The fact that individuals and social collectivities are capable of self-inquiry and adaptation is a key characteristic of real-world social systems, differentiating the social sciences from the physical sciences.
Reflexivity, therefore, raises real issues regarding the extent to which the social sciences may ever be viewed as ‘hard’ sciences analogous to classical physics, and raises questions about the nature of the social sciences.
So, is there Physics Envy out there? – Yes, very much so! Take a read of the paper below for the details.
The paper from the MIT Laboratory for Financial Engineering –
WARNING: Physics Envy May Be Hazardous To Your Wealth
This is a book with a catchy title but is long, boring, and repetitious with an unrelenting barrage of criticism of “know nothing” business schools and business school professors.
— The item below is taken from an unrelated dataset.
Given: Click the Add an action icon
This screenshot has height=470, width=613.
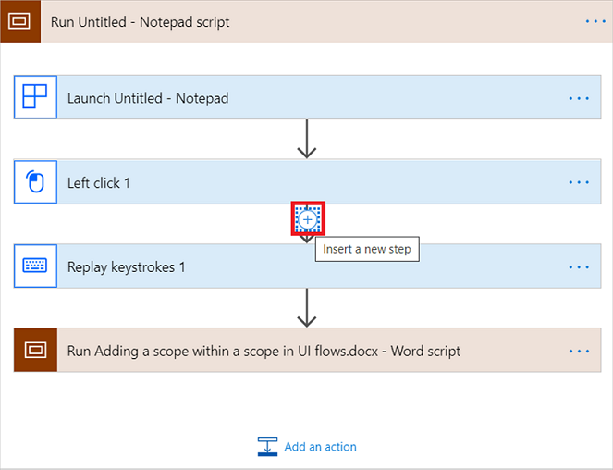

You see, the author is a successful “street fighter” (a trader) and has no need for fancy-pants academics and their models. In fact, the author thinks that over reliance on model is what has caused just about every modern financial crisis. The author is a Bird and he has no need of any lectures on flying from business schools, professors, or financial model makers. A good read and will accelerate your journey to the arms of Morpheus.
Lecturing Birds on Flying: Can Mathematical Theories Destroy the Financial Markets?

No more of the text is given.